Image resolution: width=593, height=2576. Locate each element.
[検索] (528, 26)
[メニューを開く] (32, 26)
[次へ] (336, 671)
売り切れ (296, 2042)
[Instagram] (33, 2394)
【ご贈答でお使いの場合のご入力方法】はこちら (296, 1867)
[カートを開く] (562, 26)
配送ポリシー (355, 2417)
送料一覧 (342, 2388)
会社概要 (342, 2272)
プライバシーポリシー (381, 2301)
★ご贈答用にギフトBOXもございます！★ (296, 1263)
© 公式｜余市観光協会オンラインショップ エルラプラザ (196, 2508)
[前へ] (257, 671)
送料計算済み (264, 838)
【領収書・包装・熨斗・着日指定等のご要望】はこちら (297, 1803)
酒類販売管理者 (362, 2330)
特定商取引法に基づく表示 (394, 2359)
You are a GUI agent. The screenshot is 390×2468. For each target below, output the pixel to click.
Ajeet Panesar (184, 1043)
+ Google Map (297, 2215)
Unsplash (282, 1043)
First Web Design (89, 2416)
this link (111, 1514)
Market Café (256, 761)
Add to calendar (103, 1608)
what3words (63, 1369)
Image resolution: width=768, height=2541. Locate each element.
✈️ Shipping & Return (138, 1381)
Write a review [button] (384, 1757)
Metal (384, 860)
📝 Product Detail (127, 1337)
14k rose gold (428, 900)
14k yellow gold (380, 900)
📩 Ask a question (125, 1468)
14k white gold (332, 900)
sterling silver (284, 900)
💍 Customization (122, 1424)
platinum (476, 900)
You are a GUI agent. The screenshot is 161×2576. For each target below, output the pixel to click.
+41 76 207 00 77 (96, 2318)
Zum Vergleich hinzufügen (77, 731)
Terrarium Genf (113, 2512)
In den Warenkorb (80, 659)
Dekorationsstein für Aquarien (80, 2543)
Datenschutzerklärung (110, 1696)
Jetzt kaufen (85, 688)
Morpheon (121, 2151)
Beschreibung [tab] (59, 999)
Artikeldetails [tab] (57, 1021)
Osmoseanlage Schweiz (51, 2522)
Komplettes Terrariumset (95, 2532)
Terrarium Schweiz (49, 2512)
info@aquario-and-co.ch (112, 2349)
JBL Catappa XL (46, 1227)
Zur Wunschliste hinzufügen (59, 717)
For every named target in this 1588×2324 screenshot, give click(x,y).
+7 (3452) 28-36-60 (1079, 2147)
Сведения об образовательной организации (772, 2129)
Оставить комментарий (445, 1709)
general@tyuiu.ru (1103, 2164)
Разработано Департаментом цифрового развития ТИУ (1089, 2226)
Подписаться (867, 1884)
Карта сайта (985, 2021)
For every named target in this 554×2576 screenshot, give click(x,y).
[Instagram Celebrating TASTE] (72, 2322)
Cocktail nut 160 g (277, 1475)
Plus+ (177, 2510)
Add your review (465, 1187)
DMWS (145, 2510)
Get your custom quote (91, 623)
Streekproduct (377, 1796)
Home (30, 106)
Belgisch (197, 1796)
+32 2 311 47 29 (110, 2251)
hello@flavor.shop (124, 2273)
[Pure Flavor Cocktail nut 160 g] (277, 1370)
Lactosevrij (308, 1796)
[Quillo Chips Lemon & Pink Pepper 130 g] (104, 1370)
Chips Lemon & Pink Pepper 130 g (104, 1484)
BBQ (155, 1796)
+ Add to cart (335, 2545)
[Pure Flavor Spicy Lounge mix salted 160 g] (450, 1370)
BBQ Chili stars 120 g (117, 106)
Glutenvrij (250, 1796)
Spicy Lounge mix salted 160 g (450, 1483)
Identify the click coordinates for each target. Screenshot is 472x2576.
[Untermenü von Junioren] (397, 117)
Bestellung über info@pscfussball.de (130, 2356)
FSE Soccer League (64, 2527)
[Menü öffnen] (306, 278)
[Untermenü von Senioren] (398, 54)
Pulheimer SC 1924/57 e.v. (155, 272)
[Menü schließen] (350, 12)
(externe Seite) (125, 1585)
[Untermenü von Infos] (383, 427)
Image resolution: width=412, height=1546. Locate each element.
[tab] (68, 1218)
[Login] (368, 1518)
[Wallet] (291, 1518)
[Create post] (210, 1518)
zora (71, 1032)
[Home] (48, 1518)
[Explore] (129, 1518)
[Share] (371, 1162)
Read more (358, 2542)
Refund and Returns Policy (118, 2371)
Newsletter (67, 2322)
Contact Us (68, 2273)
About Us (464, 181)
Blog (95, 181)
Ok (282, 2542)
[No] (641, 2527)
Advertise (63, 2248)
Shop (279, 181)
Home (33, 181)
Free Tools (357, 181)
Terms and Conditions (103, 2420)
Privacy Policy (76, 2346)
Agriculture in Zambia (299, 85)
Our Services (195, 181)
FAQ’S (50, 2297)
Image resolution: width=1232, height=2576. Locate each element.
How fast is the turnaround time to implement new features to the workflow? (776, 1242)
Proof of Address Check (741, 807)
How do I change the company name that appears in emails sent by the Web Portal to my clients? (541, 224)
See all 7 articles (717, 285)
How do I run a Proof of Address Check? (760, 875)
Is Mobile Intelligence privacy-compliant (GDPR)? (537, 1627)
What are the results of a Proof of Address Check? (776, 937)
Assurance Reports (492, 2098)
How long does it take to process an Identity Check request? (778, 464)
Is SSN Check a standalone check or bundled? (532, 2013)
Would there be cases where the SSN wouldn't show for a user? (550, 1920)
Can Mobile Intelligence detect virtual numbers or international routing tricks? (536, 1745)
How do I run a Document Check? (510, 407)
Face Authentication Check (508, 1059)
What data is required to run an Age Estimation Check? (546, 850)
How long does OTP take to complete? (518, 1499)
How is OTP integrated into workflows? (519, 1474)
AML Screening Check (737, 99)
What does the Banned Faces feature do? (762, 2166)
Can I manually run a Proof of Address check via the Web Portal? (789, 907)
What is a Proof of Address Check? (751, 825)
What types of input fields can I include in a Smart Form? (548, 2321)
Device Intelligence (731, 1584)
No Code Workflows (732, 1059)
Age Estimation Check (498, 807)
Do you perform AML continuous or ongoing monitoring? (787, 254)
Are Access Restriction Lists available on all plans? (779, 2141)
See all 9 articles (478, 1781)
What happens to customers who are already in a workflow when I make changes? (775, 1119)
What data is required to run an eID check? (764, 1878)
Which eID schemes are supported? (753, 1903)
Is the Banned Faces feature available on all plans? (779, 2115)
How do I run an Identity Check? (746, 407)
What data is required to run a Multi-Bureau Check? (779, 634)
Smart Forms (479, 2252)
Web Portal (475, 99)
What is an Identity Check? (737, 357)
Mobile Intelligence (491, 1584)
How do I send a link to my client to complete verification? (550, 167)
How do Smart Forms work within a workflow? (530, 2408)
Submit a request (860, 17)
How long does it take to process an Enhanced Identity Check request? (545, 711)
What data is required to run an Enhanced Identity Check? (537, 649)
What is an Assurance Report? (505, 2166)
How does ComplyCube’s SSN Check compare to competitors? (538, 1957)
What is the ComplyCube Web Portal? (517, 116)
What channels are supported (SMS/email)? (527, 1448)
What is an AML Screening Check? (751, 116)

==============================

» THE TASK:
An answer consisting of the number alone is required: how many lines in the entries hold the string "はこちら"?

» TASK ANSWER:
2